The shortcomings of data lakes have had more to do with existing solutions and associated use cases than the data lake vision itself.This coming October will be 10 years since the data lake concept was introduced and coined by CTO James Dixon. Since then, there have been benefits and drawbacks. The journey has produced improvements; however, data lakes certainly have fallen short of their potential.
This article will suggest that such shortcomings have had more to do with existing solutions and associated use cases than the data lake vision itself. It will also postulate not only that the next decade will see significant expansion in data lake usage, but that innovation will reinvent and accelerate it. To conceptualize this brave new world, let’s first see how we got here.
Early Years: Hadoop Storage
Early in the Hype Cycle, data lakes were associated with the rise and fall of the Apache Hadoop platform, which, sadly, helped coin the term data swamp. Though much has been written on the demise of Hadoop, the reality is probably somewhere in the middle.
This author’s take is that the Hadoop platform was inappropriately used for far too many database scenarios and use cases. As a result, many equate the data lake philosophy with Hadoop headaches. The truth is, Hadoop is a data platform that has lake components, such as Hadoop’s Distributed File System (HDFS). But let’s be clear: Not all lake repositories are created equal. And for that matter, not all data platforms are equal either.
Later Years: Cloud Storage
Since the early days of Hadoop-based data lakes, there has been an expeditious (now massive) migration from Hadoop’s HDFS to cloud storage-backed lakes. There are two primary reasons for this.
First, cloud storage services (think object storage in the cloud) require no provisioning (pure SaaS) and are expressly secure (built-in RBAC), extremely durable (11-nines reliability) and truly cost-efficient — none of which were aspects of HDFS.
Second, the major leading cloud providers (Amazon, Microsoft and Google) have all built and promoted their own cloud storage services as foundational platforms for building out cloud offerings. As a result, there has been an ever-increasing stream of solutions and services integrating with cloud object storage (e.g., AWS S3) and a resurgence in data lake thinking and architectures.

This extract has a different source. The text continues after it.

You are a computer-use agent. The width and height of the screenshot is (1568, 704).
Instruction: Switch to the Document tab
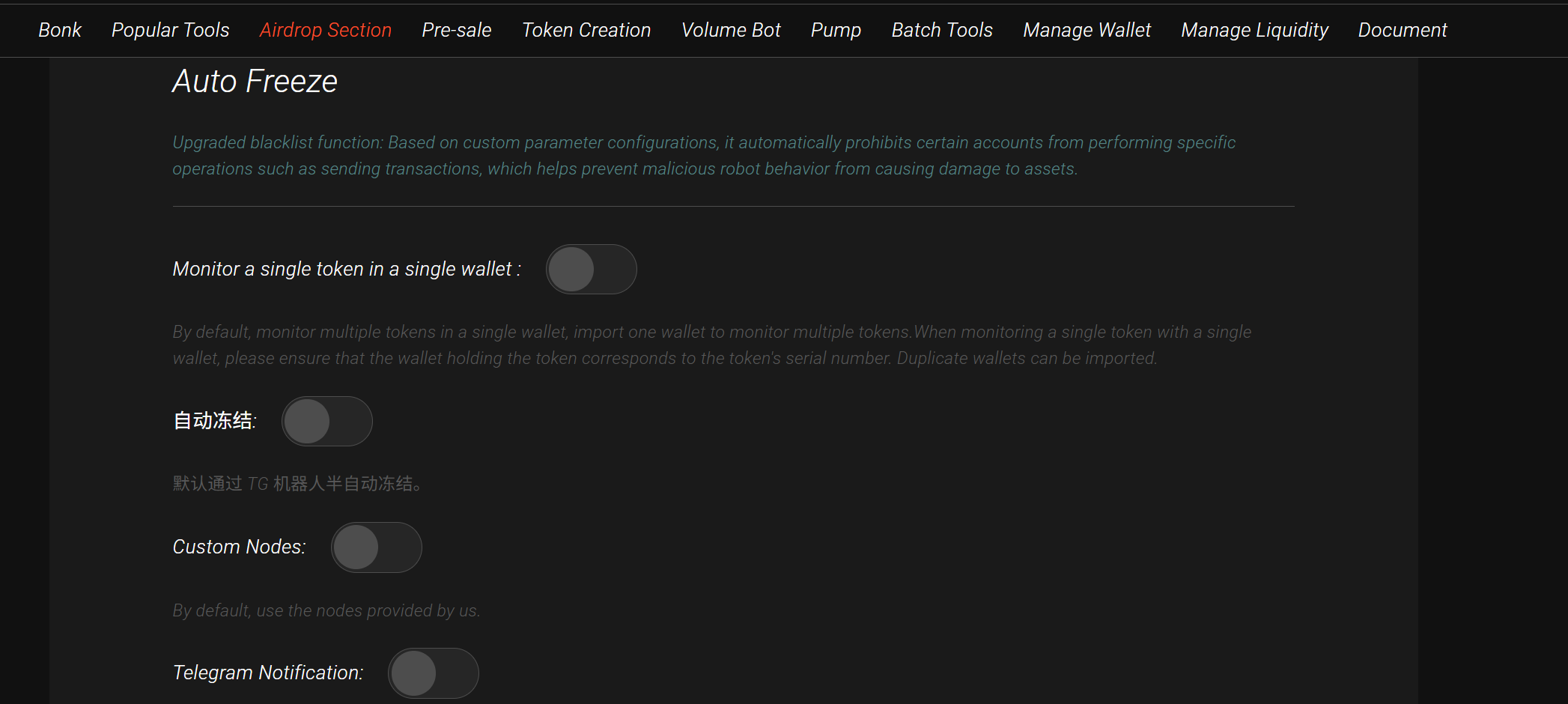(1403, 30)
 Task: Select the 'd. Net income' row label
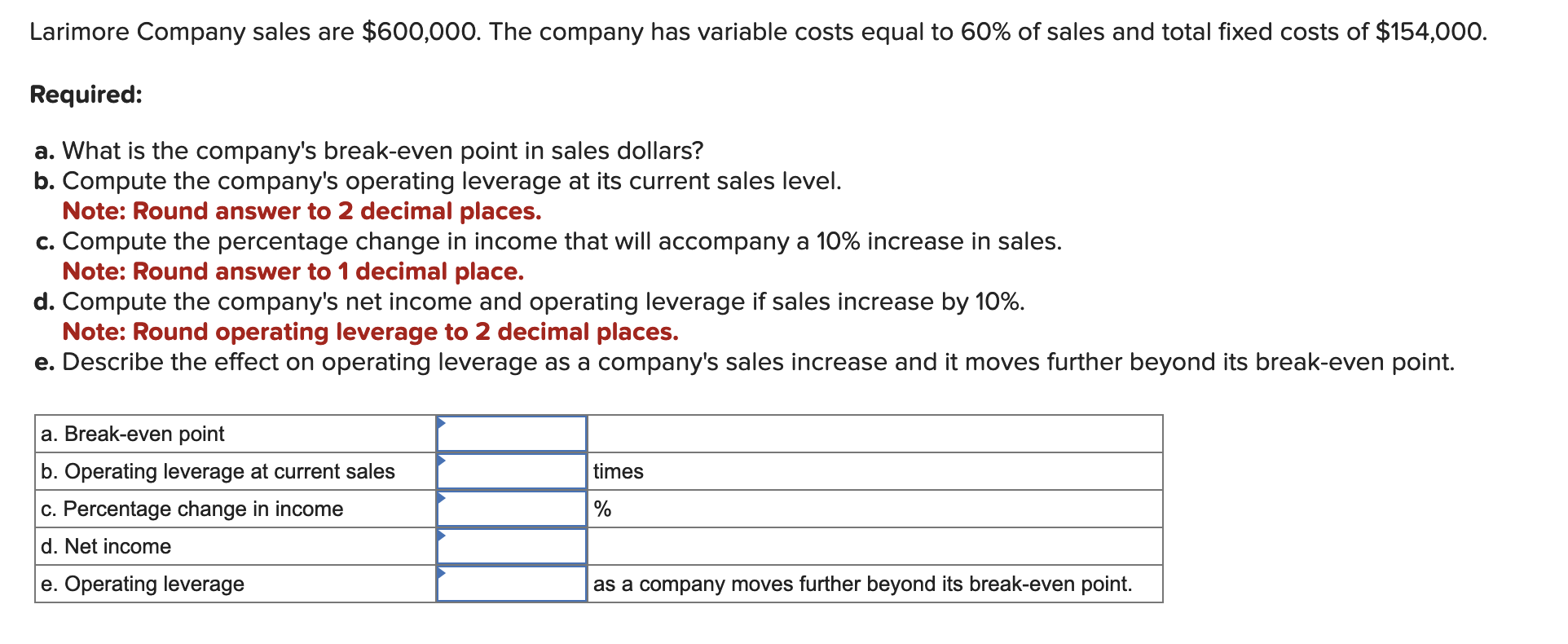tap(105, 546)
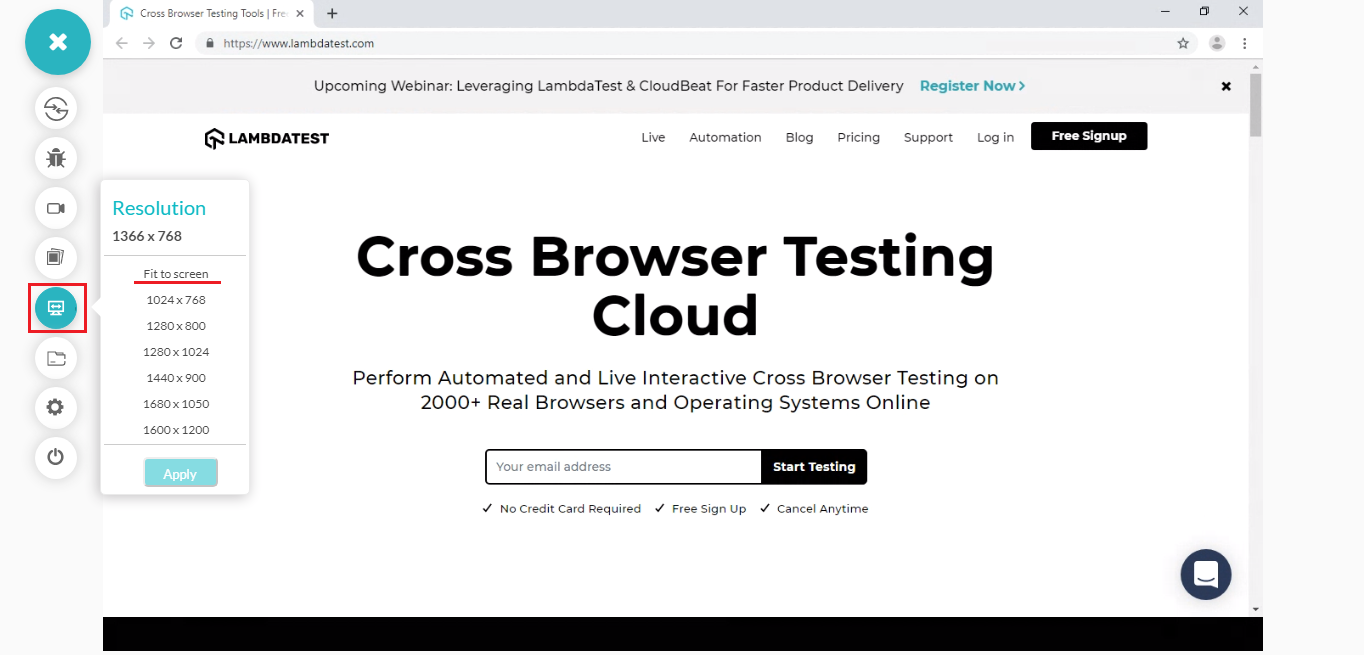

With that said, lakes in the cloud are still, by definition, only centralized repositories. Sure, the time, cost and complexity have been greatly reduced due to cloud-first thinking; however, one still needs to leverage a data platform to derive value. And over the last five years, data analytic solutions have retrofitted their architectures to use cloud storage. Even Hadoop offerings have extended the platform to connect to object-based storage. A few new solutions have entered the market, such as Athena (i.e., Presto) and Snowflake, where cloud-based storage is leveraged heavily. And with their popularity, data lake thinking is incrementally changing.
Evolution: Incremental Approach
So far this lake story has outlined an evolution, not a revolution; the data lake proposition from a decade ago has yet to be realized. It is true that leveraging cloud-based lakes as centralized repositories has significantly helped with data management, but the core mission was to expand and streamline the transformation of raw data into actionable information, where time to results is reduced, decisions can be made and insights can be derived. And with the big bang of big data, the cost-effective transformation of data is more important than ever.
The first cloud lakes were initially focused on simple cloud archiving. From there, lakes began to stage big data workloads through extract, transform and load (ETL) processing into analytic databases. As Hadoop platforms became more popular, they began to replace these databases for more unstructured analytics. However, much of the complexity associated with data swamps is a direct result of this unstructured technique. Since then, some new solutions have leveraged cloud storage, not as a data lake but a cost-efficient backing store; though it should be noted that this reduction in storage cost has been replaced by additional memory and compute costs.
Revolution: Reimaged Approach
However, this is not an evolutionary tale but a revolutionary one — an origin story for a completely new data lake approach, not just cloud storage, per se. There’s an assertion that deriving operational and business insights should be as fast and agile as simply streaming data into a lake-based repository. It’s a viewpoint that not only allows for lake-type thinking, but promotes and empowers it.
This reimagination begins with a hybrid approach that would dynamically fuse a data lake repository with a database fabric. It involves a data lake and a database platform coming together to truly reduce time, cost and complexity for diverse datasets and use cases.
Today’s solutions will certainly continue to incrementally evolve. But there is an assumption that data lakes and data platforms are and will always be two separate solutions and concepts. This viewpoint is a direct result of the current technology’s inability to fuse these aspects together — databases were designed to run on block storage, not cloud storage.
And don’t get started on leveraging memory-heavy solutions for solving big data problems: Expensive and complex memory/caching databases will never keep pace with the ever-growing tsunami of operational, business and machine-generated data. And finally, the move to use AI to simplify data refining and make analytical associations and predictions is right on point. However, this still does not address the dominant issues of time, cost and the complexity of scaling big data.
What is needed is the confidence to move away from incremental thinking and its 30-year-old science and look toward reimagined, new data structures and algorithms that are specifically designed to truly fuse cloud storage and databases.